French presidential frontrunner Emmanuel Macron has been booed and heckled with chants backing his far-right rival Marine Le Pen in his home town.
Wednesday’s incident happened outside the Whirlpool appliance factory in northern city of Amiens after Macron arranged to meet the plant workers’ union representatives, without actually visiting the facility.
He only arrived there after Le Pen turned up unannounced outside the plant and posed for selfies with workers.
“Everyone knows what side Emmanuel Macron is on – he is on the side of the corporations,” Le Pen said. “I am on the workers’ side, here in the car park, not in restaurants in Amiens.”
After arriving, Macron told angry workers that the only reason that anti-EU Le Pen had come was “because I’m here”.

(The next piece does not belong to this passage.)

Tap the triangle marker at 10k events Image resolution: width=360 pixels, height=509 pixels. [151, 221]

He also retorted on Twitter that she had spent “10 minutes with her supporters in a car park in front of the cameras” whereas he had spent “an hour and a half with union representatives and no media”.
Al Jazeera’s Natacha Butler, speaking from Arras, said Le Pen showed Macron that “the gloves are off in the battle for the French presidency”.

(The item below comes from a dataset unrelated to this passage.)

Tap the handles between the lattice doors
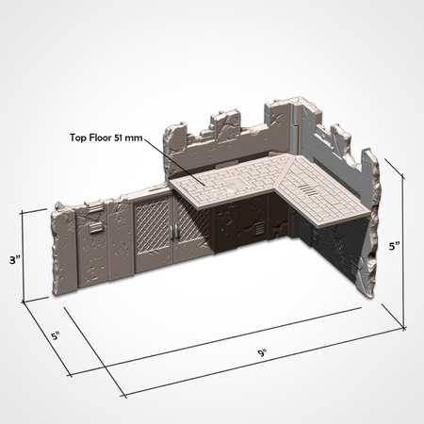(172, 236)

“He was totally upstaged by the far-right leader. It was a real campaign coup. It perhaps shows what some people have been saying – that he is inexperienced,” she said. “Marine Le Pen is a veteran politician. She knows how to campaign hard.”

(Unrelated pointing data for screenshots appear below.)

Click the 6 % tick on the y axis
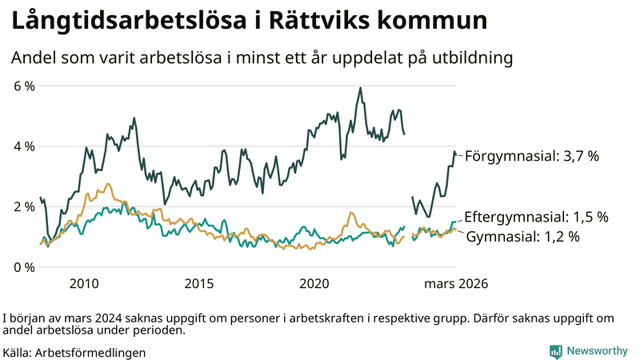coord(24,86)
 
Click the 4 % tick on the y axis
coord(24,146)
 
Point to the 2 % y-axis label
coord(24,206)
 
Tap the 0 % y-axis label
coord(24,266)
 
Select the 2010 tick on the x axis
coord(84,284)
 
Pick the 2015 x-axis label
coord(199,284)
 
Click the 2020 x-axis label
coord(314,284)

The factory operated by Whirlpool, a US multinational company, is threatened with outsourcing to Poland.
Macron was in Amiens to try to counter accusations that he had made a complacent start to campaigning for the presidential runoff on May 7.
After winning Sunday’s contest with 24.1 percent to Le Pen’s 21.3 percent, Macron gave an exuberant victory speech followed by a high-profile celebration at La Rotonde bistro in Paris, drawing criticism from some quarters.
Socialist Party chief Jean-Christophe Cambadelis told French radio: “He was smug. He wrongly thought that it was a done deal. It’s not a done deal.”
President Francois Hollande appeared on Tuesday to admonish his former economy minister for not taking the fight to Le Pen immediately after the first round.
Macron shot back, saying: “I will continue to fight for two weeks … I will defend the progressive camp to the end.”
A poll on Wednesday suggested that Macron will defeat Le Pen by a margin of 21 points, but as the day’s events showed, the far-right candidate is a more experienced political campaigner.
A key factor in the race is which candidate the supporters of Communist-backed Jean-Luc Melenchon, who finished in fourth place with 19.58 percent on Sunday, will support in the runoff.
Melenchon faced criticism after he failed to urge people who voted for him to get behind Macron as part of the so-called “republican front”, the decades-old French tactic of closing ranks to block the far-right.
Melenchon’s spokesman Alexis Corbiere said the hard-left firebrand would not endorse anyone.
Corbiere, however, told French TV channel LCI earlier on Wednesday that “for us the National Front is a danger” and urged viewers to not give “a single vote to the National Front”.